Les émeutes suite à la mort de Fredy Villanueva sont le résultat d’un mélange explosif entre confinement, musèlement et humiliation. Certains ont cru des services sociaux dociles suffisait à acheter la paix sociale avec des populations sacrifiées par notre modèle économique. On reproduit à présent un raisonnement similaire avec un urbanisme débridé à grands développements de condos.
Si l’on garde ainsi les yeux grands fermés sur ce que sont réellement les populations de nos quartiers appauvris, sur leurs droits en tant que citoyens et sur leur dignité en tant d’être humain, si on omet tout ça, et tôt ou tard, cela rejaillira des façons les plus inattendues.
En Espagne, depuis octobre, le mouvement des Indignados fait usage d’une nouvelle tactique. Il n’occupe plus seulement les places publiques mais prend possession d’hotels ou d’autres lieux tels que des marchés pour loger ceux et celles qui ont été expulsés de leurs maisons. Ces actions peuvent capter aisément l’attention ; le besoin de se loger étant fondamental, doit-on laisser le marché dicter les règles dans ce domaine (aussi) ?
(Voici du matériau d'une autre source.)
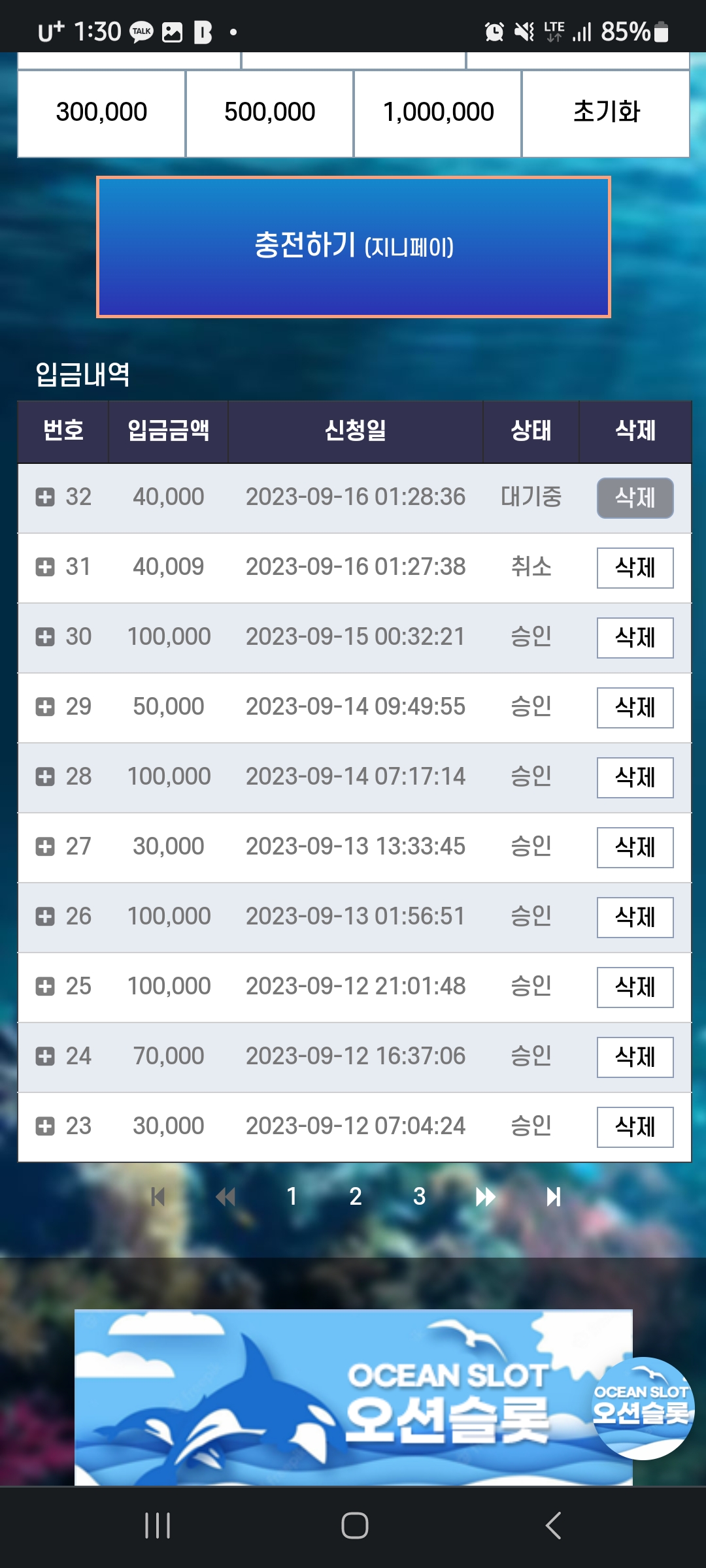The image size is (706, 1568).
Task: Expand details of deposit row 30
Action: pyautogui.click(x=45, y=637)
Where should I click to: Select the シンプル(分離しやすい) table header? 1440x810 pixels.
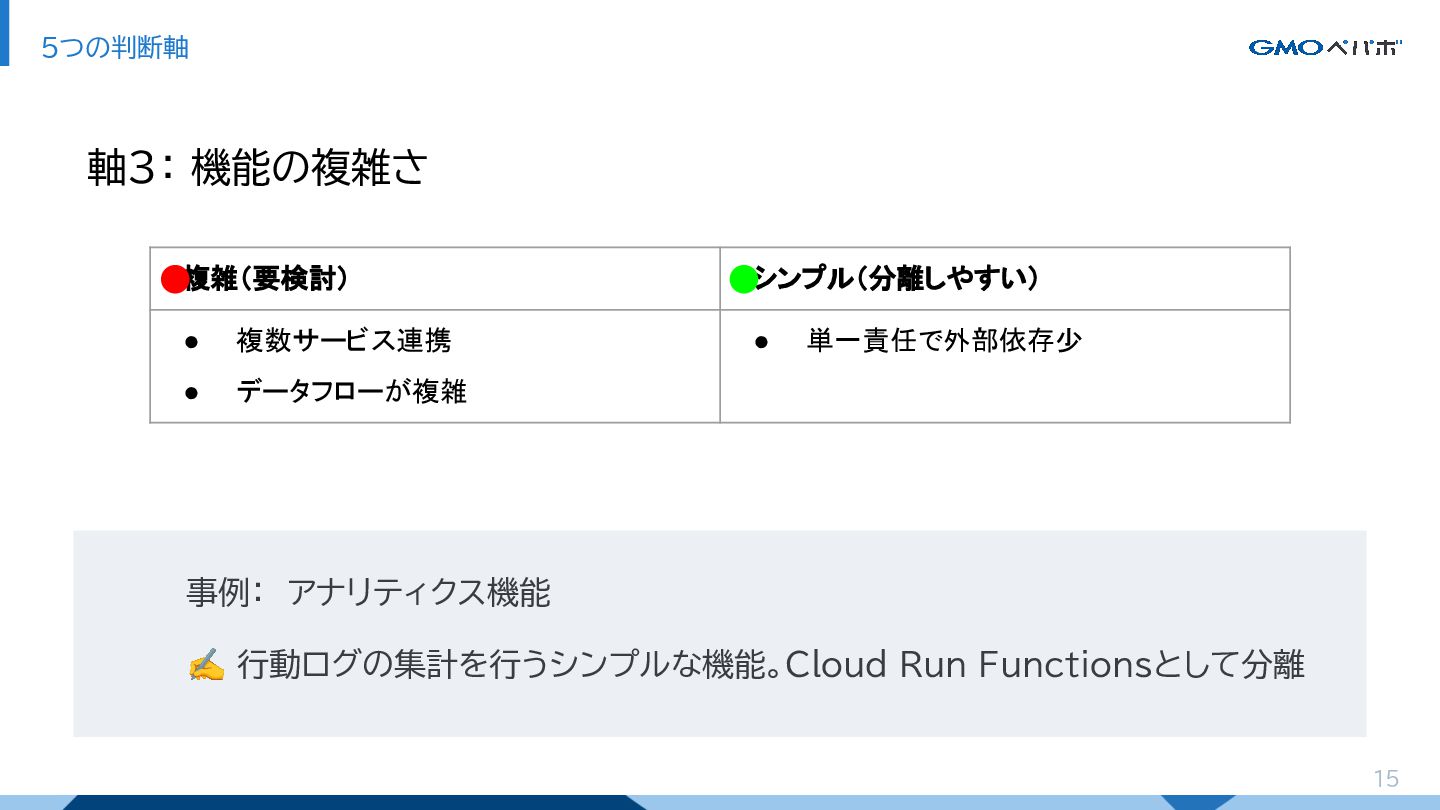897,279
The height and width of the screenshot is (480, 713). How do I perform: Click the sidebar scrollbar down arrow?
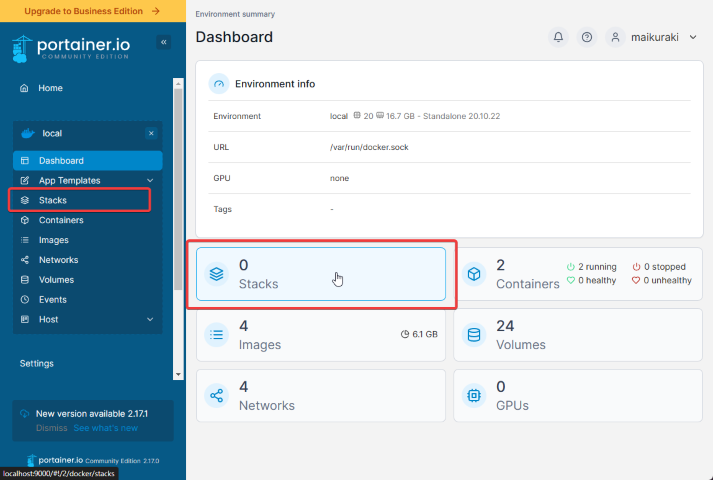tap(178, 375)
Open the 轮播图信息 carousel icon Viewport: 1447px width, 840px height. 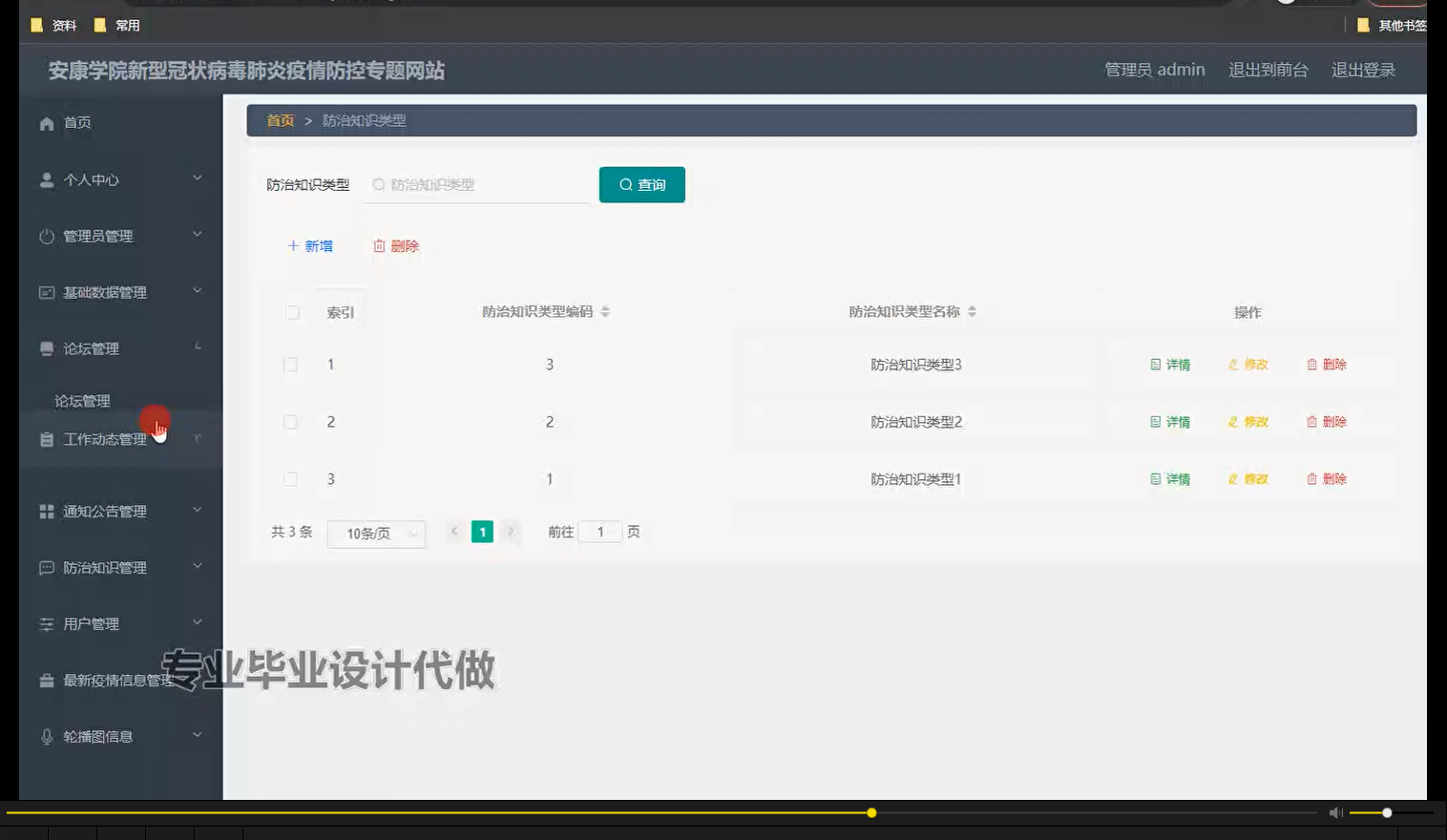click(46, 735)
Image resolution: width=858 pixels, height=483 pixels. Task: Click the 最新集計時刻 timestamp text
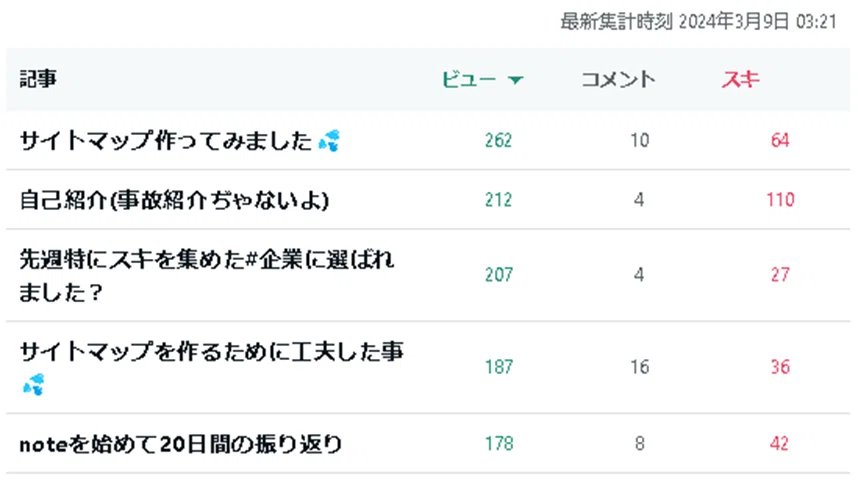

Ça pourrait être bien plus aisé. Il est si beau notre peuple, si riche de vie et d’humanité à une époque de glorification du faux. Notre coin est un gisement de vitalité qui déborde sur tout ce qu’il nous reste ; le sport, l’art et beaucoup d’informel. On pourrait y bâtir des choses fabuleuses si l’on décidait, plutôt que de chercher à l’endiguer et l’éteindre comme une banlieue, on choisissait son épanouissement.